Bioplastic made of natural materials is invented to replace petroleum plastics. It can be classified into various types and polylactic acid is a common one. Starch is extracted from corn or glucose and turned into polymer polylactic acid particles to replace ordinary plastic. Many large corporations such as supermarkets and chain stores, as well as bottled water companies, use bioplastic products these days. Bio-based plastic is the fusion of bioplastic and petrochemical materials aiming to enhance heat resistance.

Starch-based biodegradable plastic is one of the easiest and simplest to make. The banana peels bioplastic made in this workshop belongs to this kind. Elif Bilgin, a Turkish student, has successfully invented a method to turn banana peels into bioplastic a few years ago. Her invention won large-scale science awards in 2013. The workshop participants followed Bilgin’s steps to test the production of bioplastics from banana peels. Banana peels were first blended and boiled with water. Other ingredients were then added to the banana mix which was boiled again until water has evaporated. To complete the production process, the mixture was put in the oven and baked for 45 minutes. 

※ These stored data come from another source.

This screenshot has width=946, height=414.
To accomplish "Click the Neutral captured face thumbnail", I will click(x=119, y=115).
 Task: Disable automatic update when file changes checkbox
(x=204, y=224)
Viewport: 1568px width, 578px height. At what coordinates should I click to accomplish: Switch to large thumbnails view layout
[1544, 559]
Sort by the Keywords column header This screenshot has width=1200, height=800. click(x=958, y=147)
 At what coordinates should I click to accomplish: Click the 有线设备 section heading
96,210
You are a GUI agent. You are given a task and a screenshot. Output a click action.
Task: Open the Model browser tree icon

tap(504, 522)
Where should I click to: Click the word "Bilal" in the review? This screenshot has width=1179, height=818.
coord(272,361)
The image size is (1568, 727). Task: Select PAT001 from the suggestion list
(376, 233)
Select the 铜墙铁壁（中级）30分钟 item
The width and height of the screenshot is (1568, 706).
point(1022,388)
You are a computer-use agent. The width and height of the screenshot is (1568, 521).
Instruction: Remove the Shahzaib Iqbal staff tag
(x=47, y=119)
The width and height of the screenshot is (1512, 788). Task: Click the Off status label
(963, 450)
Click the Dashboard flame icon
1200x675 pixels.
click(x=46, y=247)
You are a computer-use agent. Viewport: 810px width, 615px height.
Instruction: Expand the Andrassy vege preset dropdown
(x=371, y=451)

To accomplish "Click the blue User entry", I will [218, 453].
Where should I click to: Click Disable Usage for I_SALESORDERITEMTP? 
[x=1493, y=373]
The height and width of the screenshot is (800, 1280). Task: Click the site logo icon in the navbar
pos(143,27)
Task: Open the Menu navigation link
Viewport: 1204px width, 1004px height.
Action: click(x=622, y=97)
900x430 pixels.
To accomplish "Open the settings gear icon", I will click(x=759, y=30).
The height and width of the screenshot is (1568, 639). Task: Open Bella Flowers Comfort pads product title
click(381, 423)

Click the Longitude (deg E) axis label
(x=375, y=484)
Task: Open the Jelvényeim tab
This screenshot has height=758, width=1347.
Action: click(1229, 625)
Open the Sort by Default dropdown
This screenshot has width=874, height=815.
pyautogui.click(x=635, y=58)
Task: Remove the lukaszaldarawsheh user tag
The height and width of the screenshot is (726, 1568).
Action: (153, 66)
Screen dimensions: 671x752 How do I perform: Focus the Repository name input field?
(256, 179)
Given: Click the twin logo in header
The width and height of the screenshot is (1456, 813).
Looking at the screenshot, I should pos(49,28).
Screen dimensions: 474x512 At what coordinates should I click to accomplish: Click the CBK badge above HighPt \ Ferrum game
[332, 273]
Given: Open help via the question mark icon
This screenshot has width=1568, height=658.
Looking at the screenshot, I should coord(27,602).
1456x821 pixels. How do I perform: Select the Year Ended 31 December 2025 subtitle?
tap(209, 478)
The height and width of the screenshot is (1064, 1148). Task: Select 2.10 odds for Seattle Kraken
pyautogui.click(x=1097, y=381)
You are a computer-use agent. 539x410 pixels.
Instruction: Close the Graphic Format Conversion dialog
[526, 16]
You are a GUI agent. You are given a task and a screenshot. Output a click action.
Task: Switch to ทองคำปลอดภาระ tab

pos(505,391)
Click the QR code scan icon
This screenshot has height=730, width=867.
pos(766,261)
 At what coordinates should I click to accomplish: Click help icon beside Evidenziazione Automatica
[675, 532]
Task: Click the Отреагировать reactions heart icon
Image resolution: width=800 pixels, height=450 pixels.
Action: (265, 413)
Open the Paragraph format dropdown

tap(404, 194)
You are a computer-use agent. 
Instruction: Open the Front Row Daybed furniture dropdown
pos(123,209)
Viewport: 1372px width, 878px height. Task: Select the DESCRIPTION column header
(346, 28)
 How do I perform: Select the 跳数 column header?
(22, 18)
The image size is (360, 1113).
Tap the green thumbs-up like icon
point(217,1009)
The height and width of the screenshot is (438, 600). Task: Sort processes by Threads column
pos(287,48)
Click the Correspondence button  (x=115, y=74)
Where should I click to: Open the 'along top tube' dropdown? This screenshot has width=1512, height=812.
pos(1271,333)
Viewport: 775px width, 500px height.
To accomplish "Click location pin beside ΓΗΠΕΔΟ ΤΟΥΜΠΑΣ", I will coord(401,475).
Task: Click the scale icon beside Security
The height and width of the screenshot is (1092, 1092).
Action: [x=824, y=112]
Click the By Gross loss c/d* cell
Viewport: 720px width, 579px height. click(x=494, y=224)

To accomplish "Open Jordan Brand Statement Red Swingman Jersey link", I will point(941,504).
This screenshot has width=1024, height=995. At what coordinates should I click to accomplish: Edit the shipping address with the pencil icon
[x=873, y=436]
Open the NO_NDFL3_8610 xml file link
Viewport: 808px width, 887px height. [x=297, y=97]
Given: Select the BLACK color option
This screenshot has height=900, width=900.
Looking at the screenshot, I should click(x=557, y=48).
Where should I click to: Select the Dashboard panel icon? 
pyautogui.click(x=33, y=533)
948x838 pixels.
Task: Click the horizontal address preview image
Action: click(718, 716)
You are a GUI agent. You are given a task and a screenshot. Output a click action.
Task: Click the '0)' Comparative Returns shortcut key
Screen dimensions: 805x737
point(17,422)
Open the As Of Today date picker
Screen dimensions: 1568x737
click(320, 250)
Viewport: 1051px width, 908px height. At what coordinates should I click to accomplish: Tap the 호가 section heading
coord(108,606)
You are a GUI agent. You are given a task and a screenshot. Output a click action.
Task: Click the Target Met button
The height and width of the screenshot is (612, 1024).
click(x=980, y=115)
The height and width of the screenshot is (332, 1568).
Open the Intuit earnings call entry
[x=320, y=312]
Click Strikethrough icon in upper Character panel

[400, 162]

Although the raw materials used to make bioplastic are renewable, its development is thought to be limited. For example, bioplastic can only be decomposed in a designated environment and its recycling is difficult. Apart from that, the inappropriate use of biological raw materials for the manufacturing of bioplastic may worsen the food crisis. During the discussion session, participants brainstormed for solutions and feasible applications of banana peels bioplastic. Some participants suggested using it to make coasters, flower pots or toys. Others wish to see more labeling and designated recycling plants for bioplastic products. After the event, participants took their DIY banana peel bioplastic products home or left them at the MakerBay Natural Factory for display purpose.